Exercise instructions:
a) Answer these questions from the commentary on stock market corrections:
(i) Which publisher asked its top editors for their No. 1 predictions for 2018?
(ii) By how much did the S&P 500 Index fall from its recent high early last month?
(iii) What return does the writer say you can earn in a five-year certificate of deposit?
b) Pick up the commentary on stock market corrections after its final line and keep writing it in the same voice.

Document extract:
# # #

Well... that didn't take long.
Back in January, my publisher, Stansberry Research, asked its top editors for our No. 1 predictions for 2018.
Mine was straightforward: " the first half of the year... stocks will fall between 12% and 15% and remind investors stocks can indeed take a breather."
Then, early last month, the S&P 500 Index fell more than 10% from its recent high. That was just shy of my predicted range... But it was the first official correction we've seen since 2015.
The fear factor is high. Folks look at their trading accounts or 401(k)s and see thousands – or even tens of thousands – of dollars evaporated. They get upset about their returns. Many of my friends and colleagues have called me to ask what to do...
They don't usually like my answer: It's time to celebrate.
Most people don't want to hear that when the market is in the midst of selling off. But it's true. Let me give you three reasons...
1. This is what stock markets do.
My prediction didn't rely on some magic indicator. It's just what you should expect the market to do.
Consider that we see a 15% correction about every other year. That means one happening within any given six months, like I predicted, is about a three-to-one shot.
If you can't handle the occasional pullback like this, you shouldn't be as invested as you are in stocks. That's just the truth. I'd suggest checking with your broker where you can earn 2.5% in a five-year certificate of deposit ("CD").
2. You shouldn't cheerlead the market ever higher.
As a trader or investor, you should root for corrections to happen more often. That's your chance to snatch up more quality businesses at cheaper prices.
Blue-chip companies like Coca-Cola (KO) or Walmart (WMT) are the same businesses they were two months ago. But you can own a stake in those businesses for less today. You can get bonds or funds at a better price. Even entire countries and regions are on sale.
How is that a bad thing?

# # #

Dataset excerpt:

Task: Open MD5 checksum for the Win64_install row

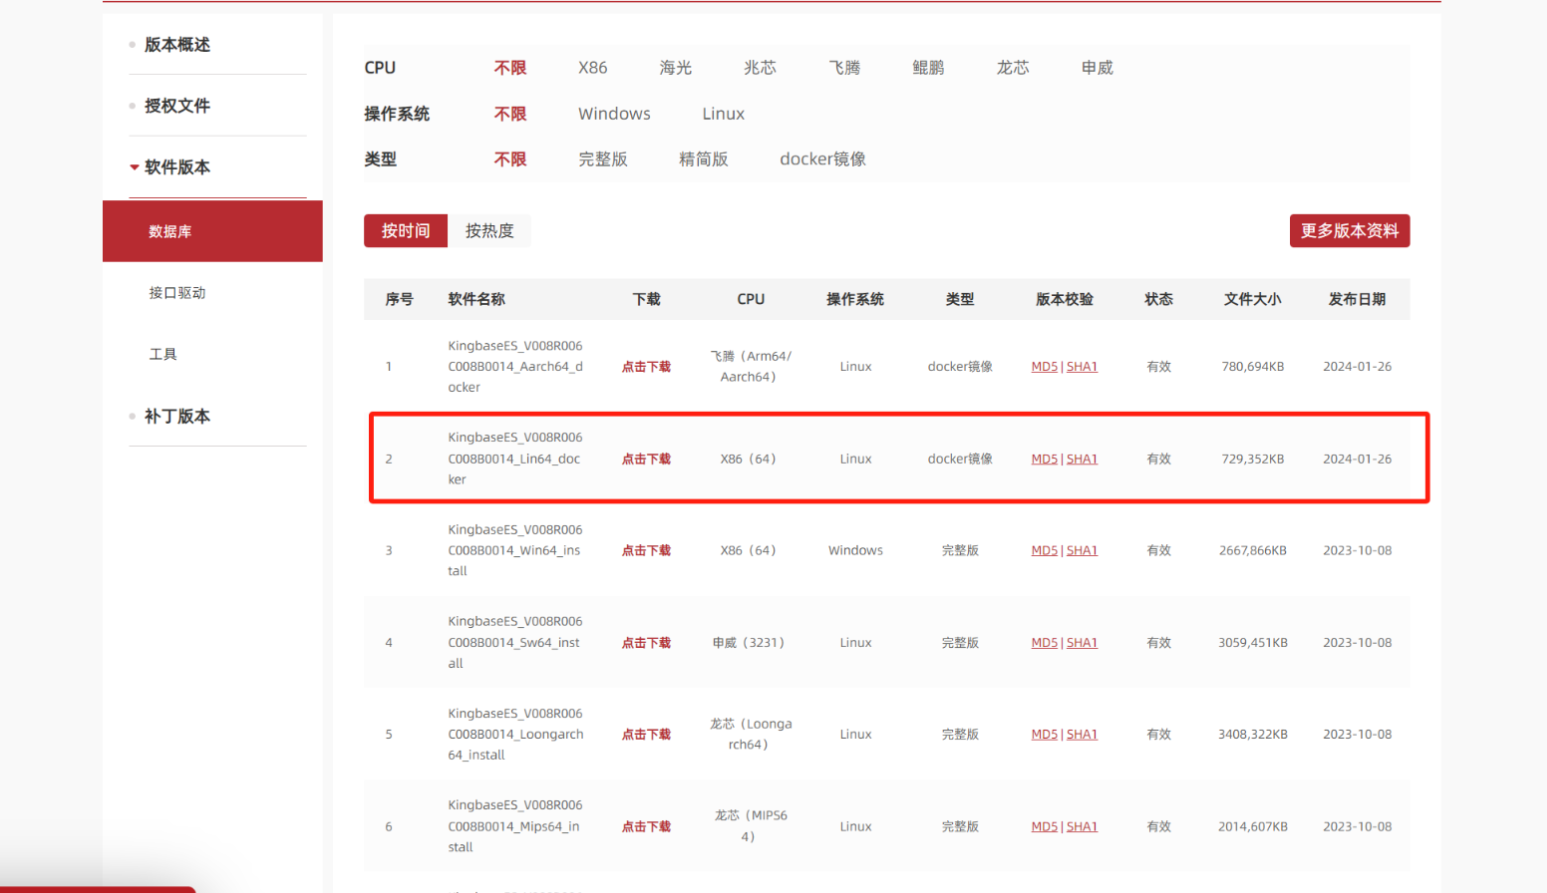Action: point(1044,551)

# # #

Final answers:
a)
(i) Stansberry Research
(ii) More than 10%
(iii) 2.5%

b)
You can't have it both ways. For the past year or two, folks were concerned that valuations were too high and it was hard to find businesses that traded at valuations that they felt comfortable with.
Now, the market has fallen and stocks have repriced cheaper... and people are too worried that things are falling to buy in. More often than not, those are all the same people.
I understand that it's human nature to worry, but you'll never be happy if you can't figure out what you want. (Otherwise... CDs.) So unless you need the money today, you should cheer on declines in the market like this.
3. The heightened volatility can earn us more money.
This applies to investors who use my favorite income strategy – selling options.
If you sell options, the higher the option price, the better. And when investors expect higher volatility, they pay more for options.
You can see in the price of the CBOE Volatility Index (VIX) – a market-wide measure of expected volatility – that this little market hiccup has traders preparing to pay more for options than they have in months.
That helps us. We can earn nearly double the returns we would have without the rise in volatility – and we'll be buying the underlying shares for lower prices, too.
So what do you do now?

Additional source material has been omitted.